Numa perspetiva mais académica, as várias correntes de pensamento mostram não apenas a inquietude face aos problemas reais, mas, também, a amplitude e diversidade do movimento que está em curso: a bioeconomia (1) de Nicholas Georgescu-Roegen, a ecosocioeconomia (2) de William Kapp, o ecodesenvolvimento (3) de Ignacy Sachs, a economia ecológica ou ecoeconomia (4) de Herman Daly e a economia da terra (5) de Lester Brown. Algumas publicações tiveram um forte impacto nos meios académicos e ambientalistas, como, por exemplo, The economics of the common spaceship earth de Kenneth Boulding (1966), On economics as a life science de Herman Daly (1968), The entropy law and the economic process de Nicholas Georgescu-Roegen (1971), e Environment, power and society de Howard Odum (1971). No centro destas correntes de pensamento, com origens muito diversas, está a necessidade epistémica, metodológica e instrumental de analisar o sistema económico apoiado em conceitos e ferramentas biofísicas e ecológicas. Esta linha bioeconómica dos anos setenta, mais pessimista e radical, pois recomendava o decrescimento económico dos países mais ricos, foi inspirada nos trabalhos do economista Nicholas Georgescu-Roegen e veio a desembocar nos anos oitenta (1988) na criação da International Society for Ecological Economics (ISEE) e da revista Ecological Economics em 1989.

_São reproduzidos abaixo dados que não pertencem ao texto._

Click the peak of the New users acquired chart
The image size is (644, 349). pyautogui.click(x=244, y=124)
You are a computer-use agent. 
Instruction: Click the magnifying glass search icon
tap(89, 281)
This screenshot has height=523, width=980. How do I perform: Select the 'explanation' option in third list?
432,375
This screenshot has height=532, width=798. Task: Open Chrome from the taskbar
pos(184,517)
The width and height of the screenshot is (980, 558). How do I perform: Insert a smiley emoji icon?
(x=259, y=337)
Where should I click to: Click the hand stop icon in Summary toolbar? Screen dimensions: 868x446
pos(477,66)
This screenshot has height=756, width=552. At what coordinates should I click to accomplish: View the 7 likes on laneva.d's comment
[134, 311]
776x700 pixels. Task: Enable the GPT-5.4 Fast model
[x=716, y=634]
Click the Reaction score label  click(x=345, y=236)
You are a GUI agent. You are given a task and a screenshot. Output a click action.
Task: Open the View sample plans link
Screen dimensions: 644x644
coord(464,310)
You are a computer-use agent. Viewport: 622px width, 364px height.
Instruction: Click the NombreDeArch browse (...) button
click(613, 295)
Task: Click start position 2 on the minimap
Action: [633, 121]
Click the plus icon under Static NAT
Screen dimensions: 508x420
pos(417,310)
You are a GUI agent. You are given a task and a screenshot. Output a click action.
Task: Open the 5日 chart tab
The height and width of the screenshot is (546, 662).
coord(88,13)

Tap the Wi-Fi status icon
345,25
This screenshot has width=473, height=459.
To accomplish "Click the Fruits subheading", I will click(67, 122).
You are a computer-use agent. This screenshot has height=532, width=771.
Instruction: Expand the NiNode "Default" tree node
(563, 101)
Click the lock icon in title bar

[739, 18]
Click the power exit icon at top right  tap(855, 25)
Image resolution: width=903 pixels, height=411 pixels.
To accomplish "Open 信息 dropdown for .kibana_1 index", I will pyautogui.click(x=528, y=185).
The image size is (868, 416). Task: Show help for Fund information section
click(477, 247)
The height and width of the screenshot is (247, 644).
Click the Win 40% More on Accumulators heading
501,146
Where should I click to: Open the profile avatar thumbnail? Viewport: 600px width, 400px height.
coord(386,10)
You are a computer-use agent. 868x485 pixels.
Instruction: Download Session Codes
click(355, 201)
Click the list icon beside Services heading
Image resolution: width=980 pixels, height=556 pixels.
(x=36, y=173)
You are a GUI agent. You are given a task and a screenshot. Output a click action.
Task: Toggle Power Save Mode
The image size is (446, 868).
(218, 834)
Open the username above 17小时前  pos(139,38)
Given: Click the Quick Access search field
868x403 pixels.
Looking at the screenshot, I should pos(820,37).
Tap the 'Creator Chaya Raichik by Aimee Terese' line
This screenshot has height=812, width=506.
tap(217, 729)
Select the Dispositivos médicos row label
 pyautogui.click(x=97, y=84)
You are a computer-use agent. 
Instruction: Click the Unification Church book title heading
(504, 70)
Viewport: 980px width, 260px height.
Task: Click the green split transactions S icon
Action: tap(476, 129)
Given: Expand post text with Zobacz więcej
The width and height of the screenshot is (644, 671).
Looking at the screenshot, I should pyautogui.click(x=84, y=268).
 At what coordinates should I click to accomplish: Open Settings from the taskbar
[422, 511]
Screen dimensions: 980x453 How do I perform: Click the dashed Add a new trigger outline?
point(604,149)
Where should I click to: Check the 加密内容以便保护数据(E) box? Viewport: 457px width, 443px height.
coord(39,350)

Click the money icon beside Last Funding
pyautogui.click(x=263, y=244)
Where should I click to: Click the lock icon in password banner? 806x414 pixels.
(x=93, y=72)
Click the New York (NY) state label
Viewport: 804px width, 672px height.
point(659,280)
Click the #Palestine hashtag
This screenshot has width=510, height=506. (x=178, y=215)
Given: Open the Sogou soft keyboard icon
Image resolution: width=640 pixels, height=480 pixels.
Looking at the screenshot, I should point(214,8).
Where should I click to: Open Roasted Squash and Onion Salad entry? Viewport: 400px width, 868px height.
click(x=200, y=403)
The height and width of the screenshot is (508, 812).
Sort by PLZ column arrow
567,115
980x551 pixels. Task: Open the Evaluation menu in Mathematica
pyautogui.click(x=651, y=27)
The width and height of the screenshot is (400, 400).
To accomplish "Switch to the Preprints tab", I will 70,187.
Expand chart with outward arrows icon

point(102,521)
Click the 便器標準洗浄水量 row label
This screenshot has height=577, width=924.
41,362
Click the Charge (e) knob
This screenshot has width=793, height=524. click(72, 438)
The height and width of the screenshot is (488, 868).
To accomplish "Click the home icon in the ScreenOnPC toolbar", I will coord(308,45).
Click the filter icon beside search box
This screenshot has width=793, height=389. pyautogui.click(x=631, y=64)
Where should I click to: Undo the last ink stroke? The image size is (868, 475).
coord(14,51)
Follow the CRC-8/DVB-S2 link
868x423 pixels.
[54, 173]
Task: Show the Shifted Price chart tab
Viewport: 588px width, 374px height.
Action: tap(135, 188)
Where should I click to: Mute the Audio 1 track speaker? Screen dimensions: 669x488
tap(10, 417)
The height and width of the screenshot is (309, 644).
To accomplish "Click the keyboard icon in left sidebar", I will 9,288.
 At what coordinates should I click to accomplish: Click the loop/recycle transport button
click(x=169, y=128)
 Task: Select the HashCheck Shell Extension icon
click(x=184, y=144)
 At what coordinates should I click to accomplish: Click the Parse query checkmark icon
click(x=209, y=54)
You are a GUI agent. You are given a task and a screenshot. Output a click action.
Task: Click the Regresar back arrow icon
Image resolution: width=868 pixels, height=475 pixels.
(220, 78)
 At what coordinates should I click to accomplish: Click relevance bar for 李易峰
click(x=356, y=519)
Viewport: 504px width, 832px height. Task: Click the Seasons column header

A economia ecológica não rejeita, porém, os conceitos e instrumentos da economia convencional e da ecologia convencional, utiliza-os frequentemente de forma articulada, o que faz com que esta nova disciplina seja ainda um campo muito heterogéneo dentro de seu propósito geral de integração transdisciplinar. Apesar da sua heterogeneidade e juventude, esta disciplina transdisciplinar ou pós-disciplinar já consolidou alguns pressupostos fundamentais:

  • Para compreender o sistema económico e as suas relações com o meio ambiente é fundamental perceber os fluxos e balanços de materiais e energia que trocam entre si, no quadro dos princípios e leis da termodinâmica: lei da conservação (1ª lei) e lei da entropia (2ª lei);
  • As relações entre o sistema económico e o sistema ecológico são baseadas nos princípios da estabilidade e da sustentabilidade, em particular, a capacidade do ambiente em oferecer recursos naturais para o funcionamento do sistema económico e em absorver os seus resíduos, isto é, determinando em que medida as restrições ambientais podem ou não constituir limites efetivos ao crescimento económico;
  • As relações entre o sistema económico e o sistema ecológico devem respeitar o princípio da equidade intergeracional, isto é, não podemos exportar os prejuízos desta geração e socializá-los à custa das próximas gerações; deste ponto de vista, a velha solução convencional e neoclássica de internalizar as externalidades negativas não é suficiente nem convincente.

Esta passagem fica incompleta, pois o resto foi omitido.